Rektor UNIRA Sambut Baik Audiensi BEM-U dan DPM-U, Ini Lima Poin Pentingnya
PAMEKASAN, CYBERJATIM.ID – Poin-poin yang dibawa Badan Eksekutif Mahasiswa (BEM-U) dan Dewan Perwakilan Mahasiswa (DPM-U) Universitas Madura melalui forum audiensi bersama jajaran Rektorat (Rektor, Warek I,II,III, dan LPPM) di disposisi sepenuhnya.
Bertempat di ruangan Warek II pelaksanaan audiensi berjalan dengan lancar dan khidmat serta di respons positif oleh jajaran rektorat
“Saya berterimakasih kepada teman-teman Ormawa yang dimotori oleh Presiden Mahasiswa dan Ketua Dewan Perwakilan Mahasiswa, karena masih mengedepankan forum diskusi” Tukas Ghazali, Rektor Unira.
Ia juga menambahkan, bahwa semua kritik dan saran dari semua Mahasiswa merupakan spirit bagi kami dalam memajukan kampus yang berslogan Pilihan Bijak Masa Depan.
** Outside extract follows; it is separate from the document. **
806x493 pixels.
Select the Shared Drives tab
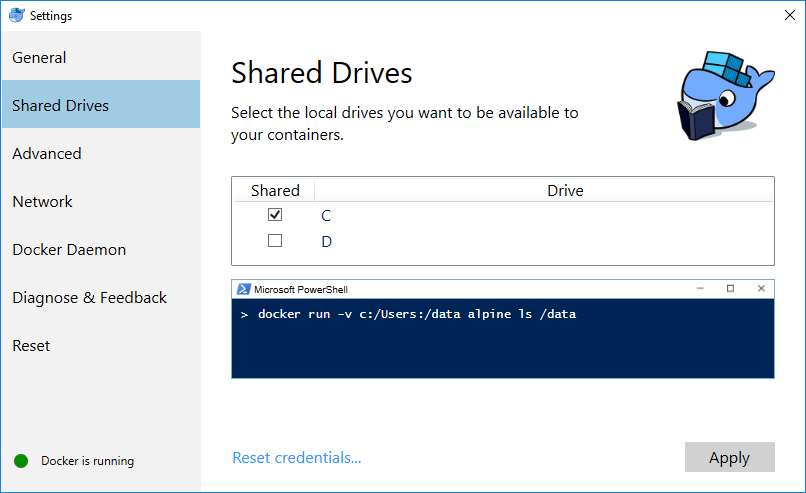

“Kami sangat terbuka dengan saran, kritik, dan masukan yang konstruktif dari teman-teman Mahasiswa. Karenanya, kampus tercinta ini dapat berakselerasi lebih produktif lagi kedepannya. Imbuhnya
Ada lima poin aspirasi yang dibawa oleh BEM & DPM Universitas Madura, diantaranya:
1. Pembayaran Uang Operasional KKN oleh mahasiswa KIP kuliah
2. Kejelasan Retribusi MBKM
3. Fasilitas kampus yang perlu diperbaharui (Proyektor, Renovasi Lapangan, dan Tempat Parkir)
4. Dugaan oknum dosen yang memonopoli Karya Tulis Mahasiswa
5. Klinik PSDM
Kelima poin ini, dijabarkan secara lugas oleh Muchtar Presiden Mahasiswa Universitas Madura.
“Bahwa kelima poin yang kami bawa ini, berangkat atas dasar serap aspirasi dan konsolidasi akbar yang dilakukan oleh BEM-U bersama DPM-U beberapa hari yang lalu” Ucapnya
Ia juga berharap, semua poin dan diskusi yang diselenggarakan dapat melahirkan publik policy yang penuh dengan pertimbangan
“Jalur ini ditempuh sebagai langkah nyata kami, sebagai pihak yang diberikan mandat oleh Mahasiswa” tegasnya
Lebih lanjut Ia menambahkan, hasil dari audiensi nya;
“Alhamdulillah, poin-poin yang kami bawa semuanya di disposisi dan akan ditindaklanjuti dalam waktu dekat, diantara meliputi: Pertama, Pembayaran Uang Operasional KKN bagi Mahasiswa KIP KULIAH yang semula berbayar, digratiskan oleh Rektor. Kedua, berkenaan dengan fasilitas kampus yang sudah tidak layak pakai akan diperbaharui, salah satunya; Proyektor yang sudah tidak layak pakai, penertiban Tempat Parkir Mahasiswa dan Renovasi Lapangan Olahraga yang dikelola oleh UKOR. Ketiga, Klinik PSDM yang akan diselaraskan kedepannya, sebagai tempat memupuk diri bagi mahasiswa yang ingin mengikuti perlombaan. Keempat, Retribusi MBKM yang akan dibuatkan pagunya dalam waktu dekat. Kelima, berkenaan dengan oknum dosen yang memonopoli Karya Tulis Ilmiah akan ditindaklanjuti dalam waktu dekat.” Imbuhnya
Turut mengapresiasi, Wail ketua DPM-U Universitas Madura atas keterbukaan pihak rektorat pada pelaksanaan Audiensi
“Saya turut mengapresiasi atas keterbukaan dan respons baik dari pihak Universitas Madura, terkait dengan persoalan yang menjadi keresahan Mahasiswa” tukasnya
Adapun berkenaan dengan mahasiswa KIP kuliah yang sudah membayar uang operasional KKN, bisa diminta kembali kepada pihak BAU.
“Sebagaimana disampaikan oleh Bapak Rektor, bagi mahasiswa KIP kuliah yang akan melaksanakan KKN dan sudah terlanjur membayar, bisa mengajukan pengembalian di BAU dengan membawa bukti pembayarannya,” Imbuhnya.